La BBC, docilmente, durante tutto il pomeriggio del giorno 7 ha contribuito a proiettare tale immagine. È arrivata perfino a ripetere in vari servizi che il motivo degli attentati di Madrid doveva cercarsi nella volontà di Osama Bin Laden di riconquistare la penisola iberica dopo la caduta di questa nel 1492. È una testimonianza in più che contribuisce a scolorire l’immagine della BBC come organo autorevole ed indipendente. Ce ne fornisce un’altra, che per lo spettatore attento affiora sovente, di organo tendenzioso e parziale. Se Madrid è davvero stata la vendetta per la caduta del Regno di Granada di 513 anni fa, e Londra voleva impedire gli aiuti ai bambini affamati in Africa, temiamo che prima o poi l’autorevolissima BBC reinterpreterà le Torri Gemelle incolpando gli indiani Mohawks, che popolavano Manhattan fino al secolo XVII.

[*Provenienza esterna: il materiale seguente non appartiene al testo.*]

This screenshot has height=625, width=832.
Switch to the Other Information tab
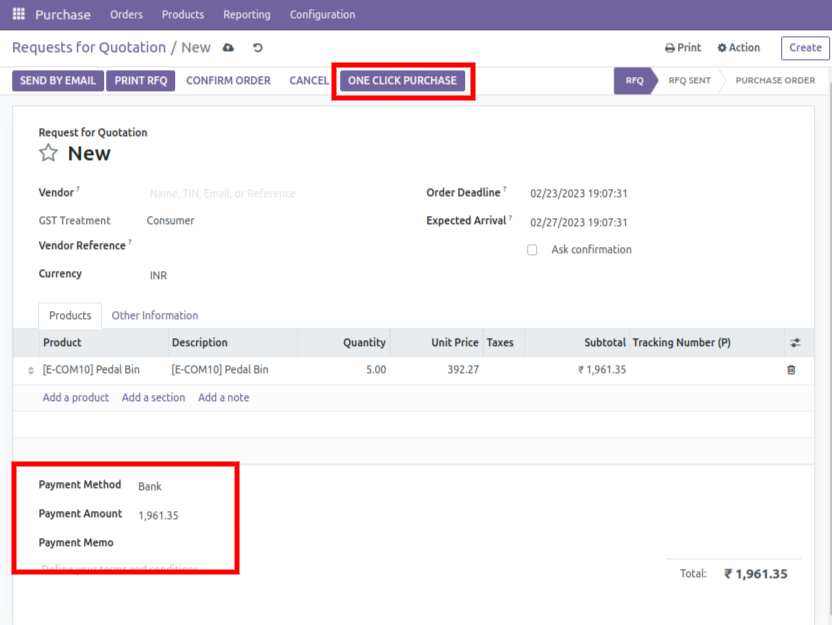tap(154, 315)

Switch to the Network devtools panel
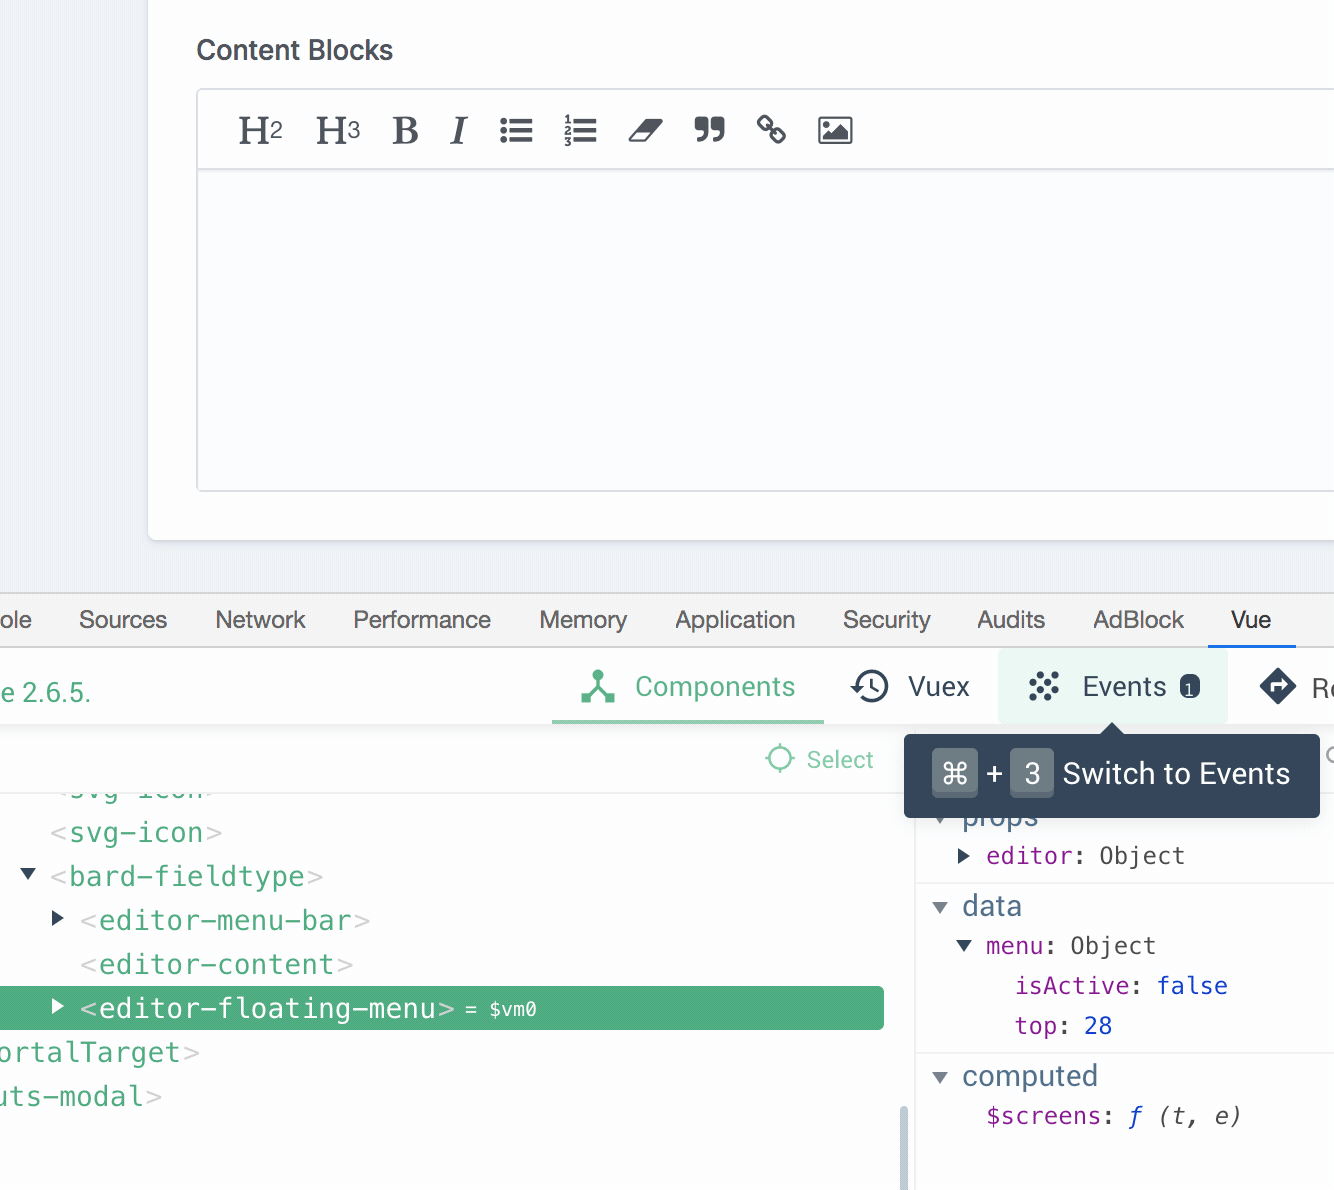[260, 619]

UN MISTERO ANTICRISTIANO Nel pomeriggio di giovedì, gli osservatori più attenti hanno percepito come un terremoto il primo comunicato uscito dal Vaticano sui fatti di Londra. Alle 13.45 le agenzie attribuivano al Papa Joseph Ratzinger, in una lettera al Cardinale di Londra Murphy O’Connor, la definizione di “anticristiani” per gli attentati.

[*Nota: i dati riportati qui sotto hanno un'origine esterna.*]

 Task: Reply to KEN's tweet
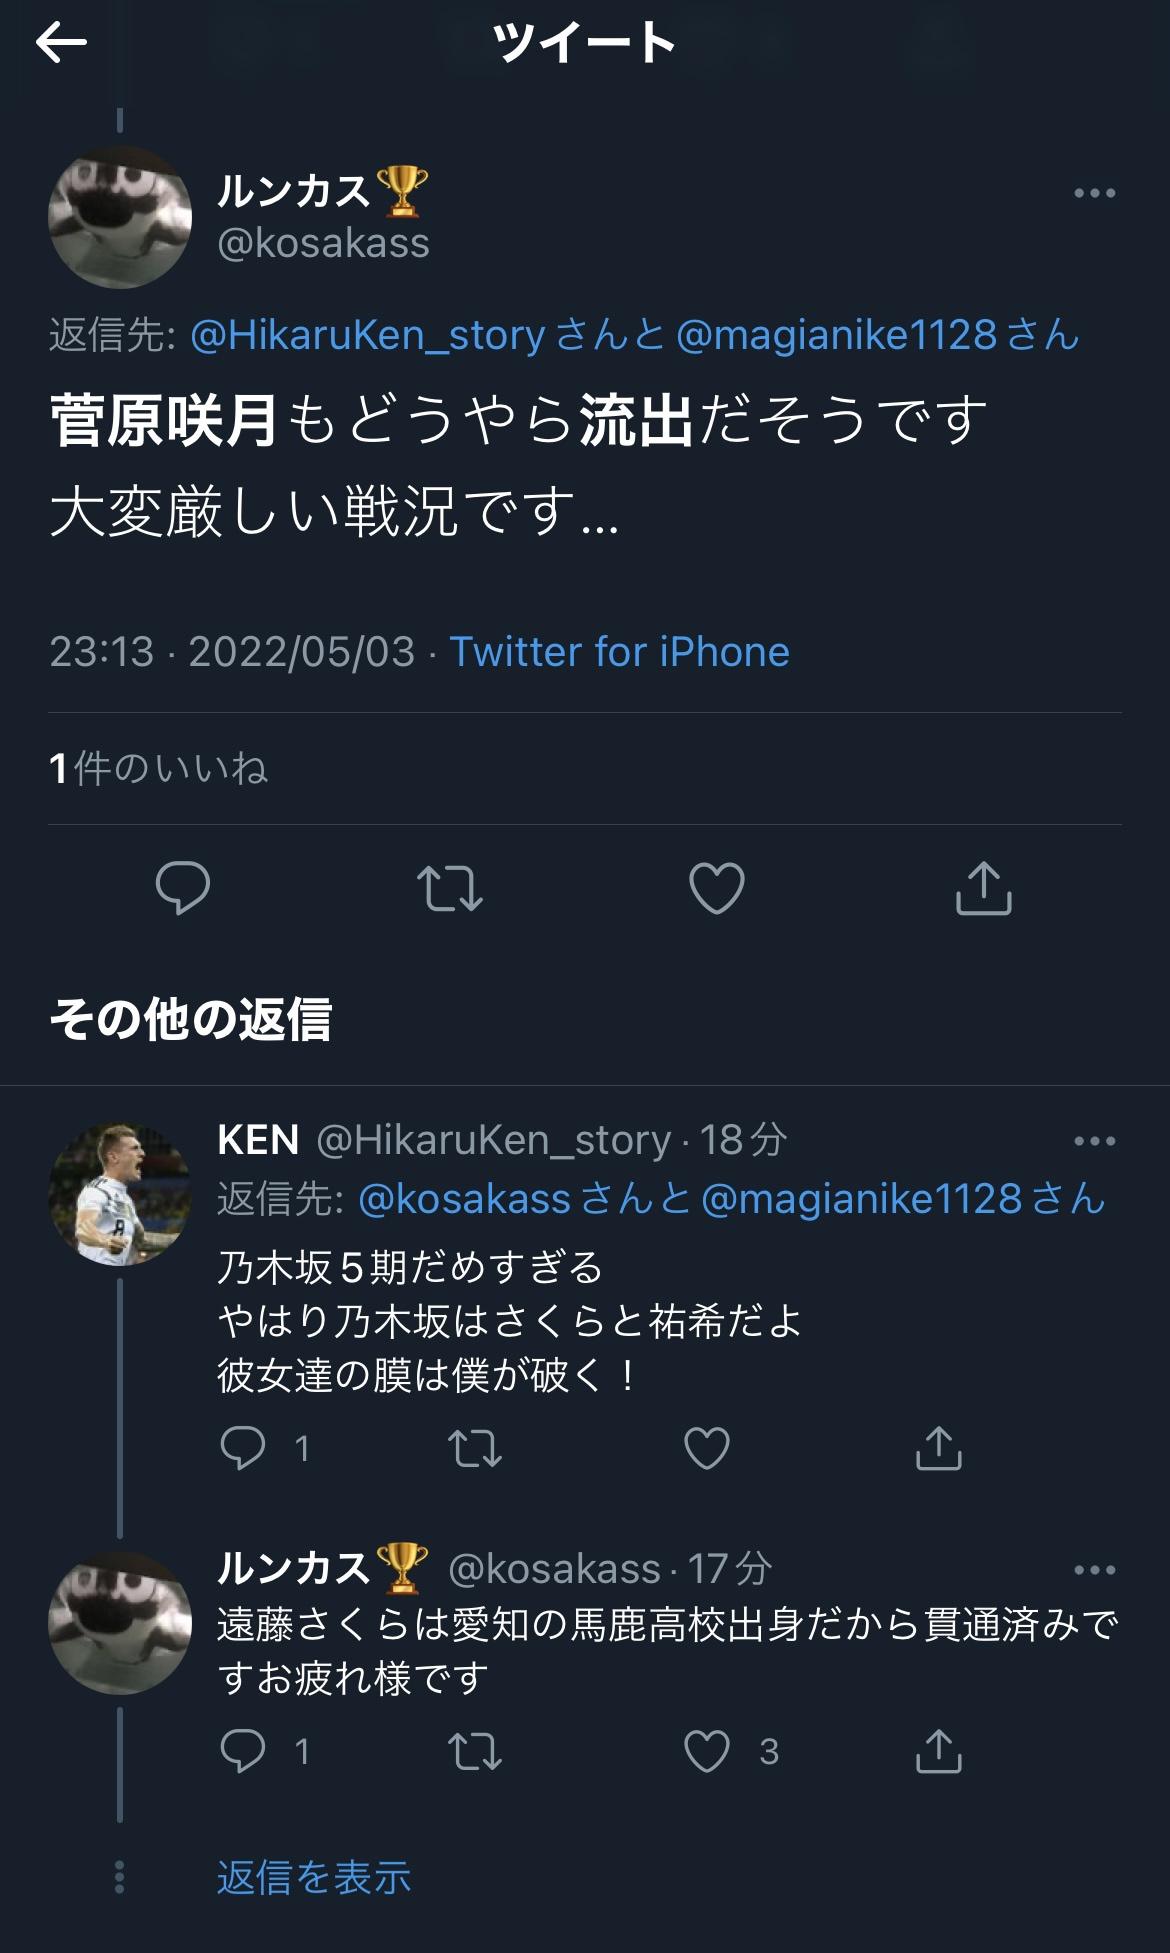pyautogui.click(x=243, y=1448)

Sarebbe stata una svolta di 180 gradi rispetto alla politica del suo predecessore Karol Wojtyla. Questo aveva sempre rifiutato l’idea dello scontro di civiltà e religioni voluto dai neoconservatori e dai governi anglosassoni. Tanto dopo l’11 settembre 2001 e l’11 di marzo 2004, come di fronte alle aggressioni all’Afghanistan e all’Iraq, Giovanni Paolo II era stato la voce più alta nel distinguere chiaramente tra i presunti responsabili degli attentati e l’Islam come religione ed opporsi alla guerra frustrando la tentazione di molti –da entrambe le parti- di presentare le guerre come conflitti interreligiosi ed evitare che il mondo mussulmano potesse considerare tutto il mondo cristiano come aggressore.

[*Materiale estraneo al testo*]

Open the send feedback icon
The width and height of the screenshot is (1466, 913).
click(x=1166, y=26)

In pochi minuti la lettera fa il giro del mondo e arriva sulla bocca di migliaia di politici e comunicatori che non aspettano altro per martellare –con bolla pontificia- sulla guerra dichiarata da tutto l’Islam a tutta la cristianità. Pochi minuti ancora e il sito Internet del Vaticano pubblica la lettera in versione integrale. Il termine “anticristiano”, è sostituito con “barbarico”, totalmente neutrale. Non c’è nessuna smentita né niente da aggiungere: per il comunicato ufficiale gli attentati non furono anticristiani ma solo barbari. Se è stato un errore, è un disastro, forse il più grave in decenni per la diplomazia vaticana e –silenziosamente- qualche testa dev’essere caduta nell’ufficio stampa pontificio. Sarebbe un gesto così superficiale da potere avere conseguenze gravissime sull’autorità del Vaticano stesso come mediatore nei conflitti che coinvolgono il Medio Oriente e il mondo musulmano. Se invece è stato un ballon d’essai saremmo alla vigilia di un cambiamento insolito, radicale e pericoloso della linea diplomatica vaticana con il nuovo pontefice. Benedetto XVI –interpretiamo- non scarta l’ipotesi che, nel caso si facessero endemici gli attentati in Europa, possa fare una piena scelta di campo a fianco delle potenze occidentali. Non sappiamo ancora se Ratzinger abbia la vocazione del nuovo Urbano II o Innocenzo III, i papi che proclamarono la prima e la quarta crociata, nel 1095 e 1198. Sappiamo però che da un lato l’idea d’Occidente e delle radici cristiane dell’Europa sono profondamente radicate nel suo pensiero e dall’altro che tutto il discorso vaticano su Londra –a parte la scivolata “anticristiana”- ha seguito finora scrupolosamente il cammino conciliatorio del suo predecessore.